According to Merriam-Webster a “mirage” is “an optical effect that is sometimes seen at sea, in the desert, or over hot pavement.” It may have the appearance of a pool of water, but it is an illusory or unattainable reality. It also happens to be the name Mitsubishi gave its compact hatchback – an economy car if ever one was made – which I recently drove on vacation over 1500 miles in the great American West.

Our trip took us from Denver, Colorado to Phoenix, Arizona along a circuitous route that passed through Alamosa, CO; Moab, UT; Williams, Flagstaff and Sedona AZ. Along the way we hiked, explored and photographed five national parks, a national monument, a couple of tourist traps, two of America’s metropolitan centers, and some state and local municipal parks. We spent time with family & friends and had plenty of windshield time to reflect.

As I coaxed the aforementioned Mirage up and over mountain passes, through valleys, forests and deserts, even managing once or twice to pass slower traffic; I kept coming back to the irony of its name in connection with it’s performance. While it had the “illusory” appearance of a car, you had to make an appointment with the accelerator to get up to speed. Long term comfort was “unattainable” given they way it hugged the pavement, revealing each and every crack, crevasse, seal, bump, alteration and pothole. Loading luggage was equivalent to working a jigsaw puzzle, as it only fit in one particular configuration. There was plenty of time for thinking with road noise making conversation challenging. And more than once we had a hard time locating where we had parked the thing, given it’s knack for disappearing between larger vehicles.

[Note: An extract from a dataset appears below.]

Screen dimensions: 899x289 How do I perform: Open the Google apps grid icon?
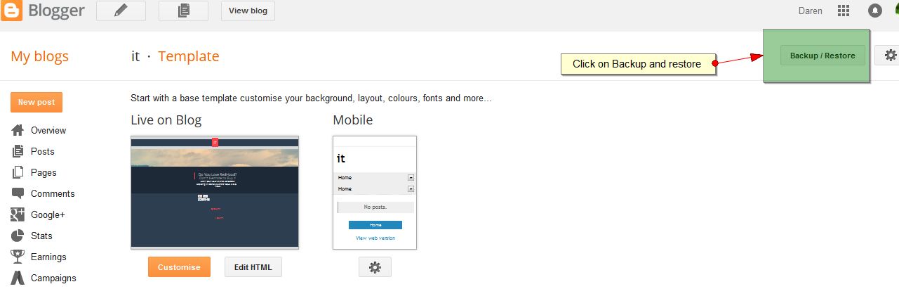(x=844, y=11)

Please do not get me wrong. This first world problem of transportation did not inhibit our trip or in any lasting way make us suffer. We made all our planned connections, saw the destinations we had counted on, and rediscovered the beauty and wonder of our nation. It was a wonderful vacation on which the Mirage became something we laughed about. Sometimes it even surprised us, proving advantageous when it came to parking in crowded lots and prompting a smile at the gas pump.

In today’s hectic and turbulent world, a vacation can be as illusory or unattainable for some as a mirage. Our ten plus days in the West and Southwest afforded a disengagement from the news as well as the responsibilities of daily life. I disciplined myself not to check work email, to mostly stay away from news sources, and shun social media. Still, the harsh and horrid scenes of the war in Ukraine, and mass shooting in Uvalde came forth. When, if ever, might those individuals find days of extended leisure, travel, or disengagement from life’s hard truths? Such dreams must seem a mirage.